Former U.S. Attorney General Eric Holder says Edward Snowden broke the law by leaking classified documents that revealed the National Security Agency’s domestic surveillance program. But in doing so, Holder believes the NSA contractor turned whistleblower performed a “public service,” too.
“We can certainly argue about the way in which Snowden did what he did,” Holder told David Axelrod, former senior adviser for President Obama, in a CNN podcast interview. “But I think that he actually performed a public service by raising the debate that we engaged in and by the changes that we made.”
Still, Holder, who was attorney general when Snowden’s 2013 leak occurred, said, “What he did — and the way he did it — was inappropriate and illegal.”

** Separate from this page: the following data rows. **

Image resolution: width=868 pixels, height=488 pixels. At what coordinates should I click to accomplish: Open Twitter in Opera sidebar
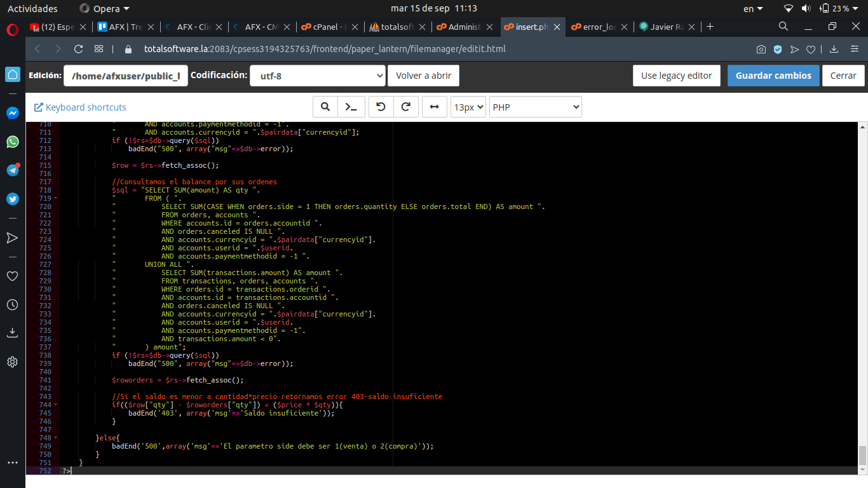(x=13, y=199)
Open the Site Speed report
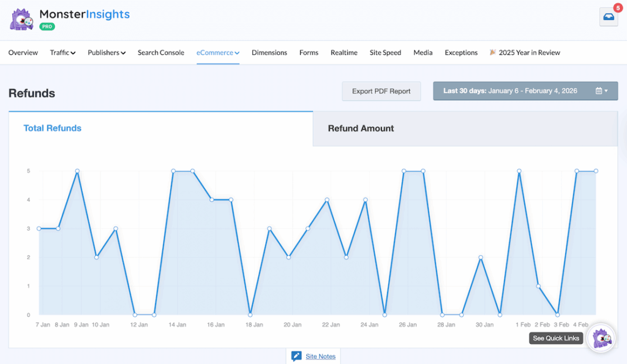 pos(385,53)
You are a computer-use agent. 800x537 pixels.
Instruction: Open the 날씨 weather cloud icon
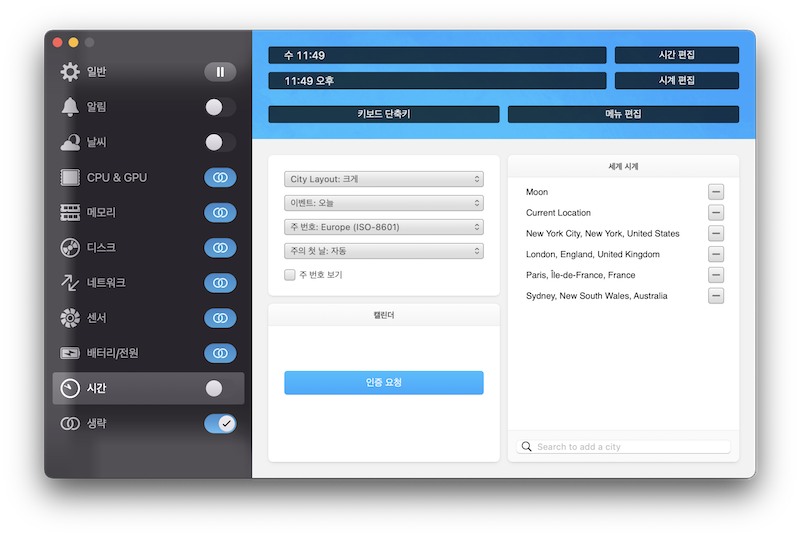[70, 142]
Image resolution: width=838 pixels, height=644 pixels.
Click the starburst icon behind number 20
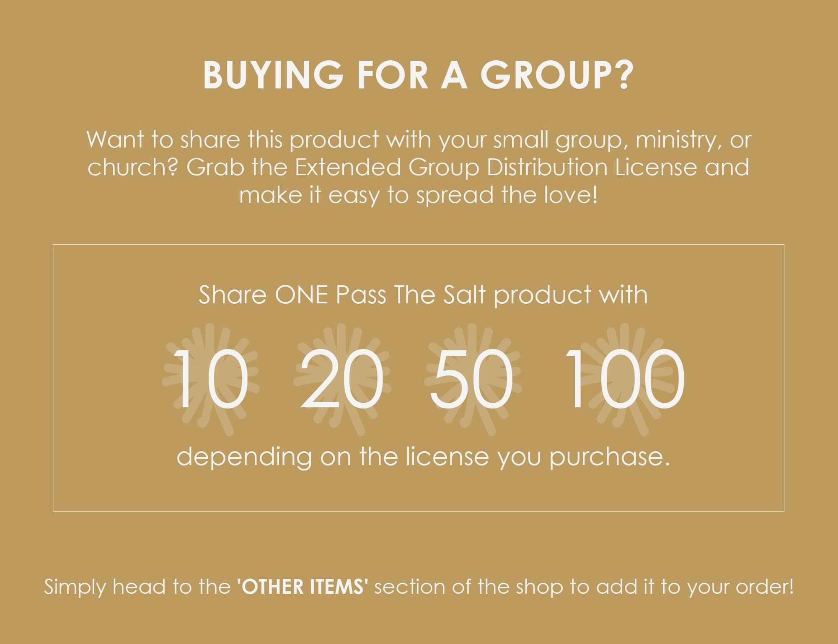(342, 379)
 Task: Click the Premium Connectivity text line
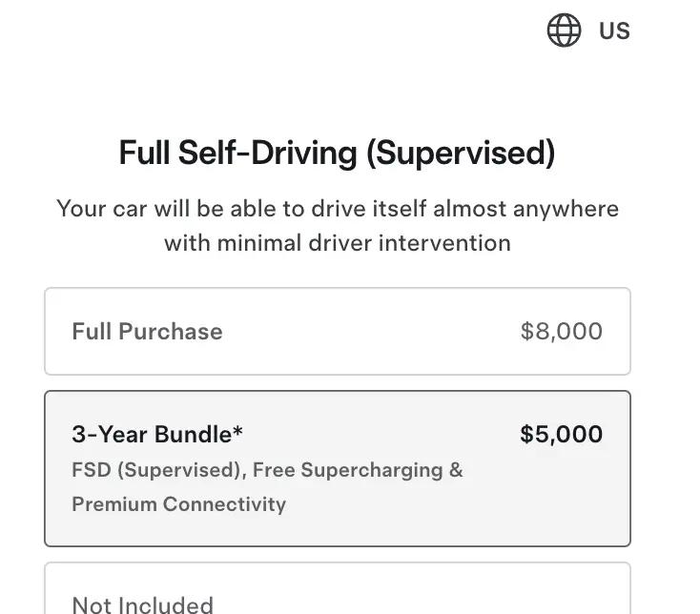(179, 504)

“He harmed American interests,” Holder said. “I know there are ways in which certain of our agents were put at risk, relationships with other countries were harmed, our ability to keep the American people safe was compromised. There were all kinds of re-dos that had to be put in place as a result of what he did, and while those things were being done, we were blind in certain really critical areas. So what he did was not without consequence.”
Snowden has been living in asylum in Russia since fleeing the United States, where he was charged with espionagerelated to the leak of classified intelligence documents. Holder urged Snowden to return to the U.S. to face those charges.

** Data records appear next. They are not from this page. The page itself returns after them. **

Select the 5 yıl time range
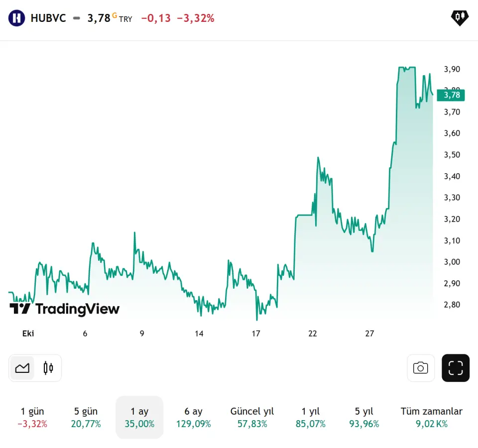 [364, 417]
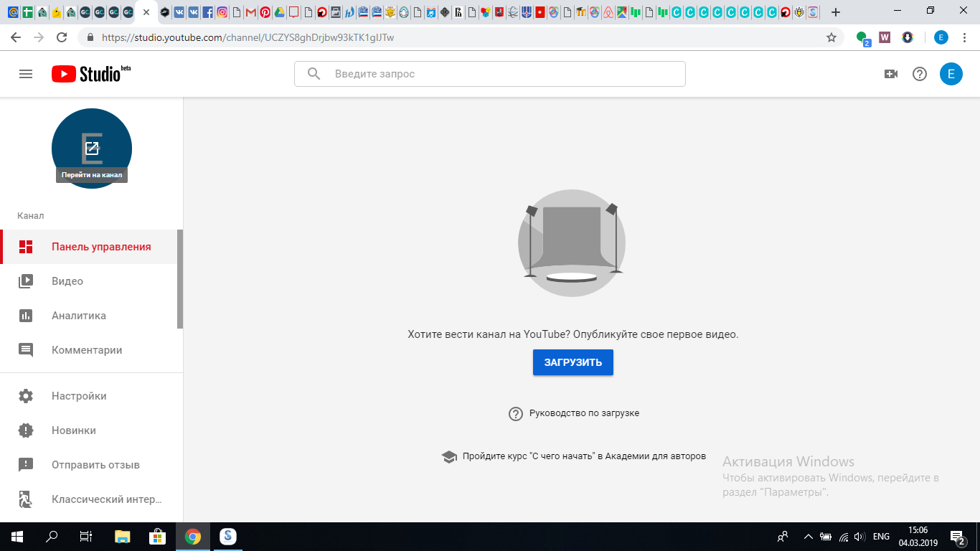Open the Комментарии section
Viewport: 980px width, 551px height.
pyautogui.click(x=87, y=350)
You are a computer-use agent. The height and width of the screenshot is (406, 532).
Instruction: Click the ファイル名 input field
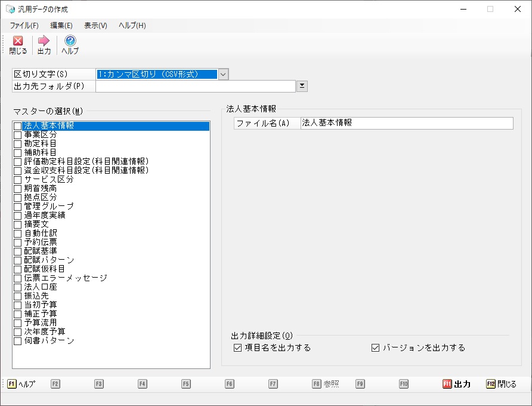click(406, 123)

“I think that he’s got to make a decision,” Holder said. “He’s broken the law in my view. He needs to get lawyers, come on back, and decide, see what he wants to do: Go to trial, try to cut a deal.”
“I think there has to be a consequence for what he has done,” Holder added. “But, I think in deciding what an appropriate sentence should be, I think a judge could take into account the usefulness of having had that national debate.”
In 2014, Holder said that U.S. prosecutors would consider cutting a deal with Snowden if he were willing to plead guilty to criminal charges.
“If Mr. Snowden wanted to come back to the United States and enter a plea, we would engage with his lawyers,” Holder said at the time. “We’d do that with any defendant who wanted to enter a plea of guilty.”
Snowden has said he is willing to return to the U.S. if he were guaranteed he could receive a fair trial.
“If the government was willing to provide a fair trial, if I had access to public interest defenses and other things like that, I would want to come home and make my case to the jury,” Snowden said in a video interview with the University of Chicago earlier this month. “But, as I think you’re quite familiar, the Espionage Act does not permit a public interest defense. You’re not allowed to speak the word ‘whistleblower’ at trial.”
While Holder’s feelings about Snowden’s leak may have thawed since leaving his post, former NSA director Michael Hayden’s have not.
In his recently published book, “American Intelligence in the Age of Terror,” Hayden calls Snowden “an incredibly naïve, hopelessly narcissistic and insufferably self-important defector.”
But even Hayden admitted Snowden’s leak helped accelerate a national conversation about privacy.
“The 2% of what Snowden revealed that had to do with privacy accelerated a necessary conversation,” Hayden said Sunday at the Hay festival in England. “The other 98% was about how the U.S. and foreign governments collected legitimate material … that was incredibly damaging.”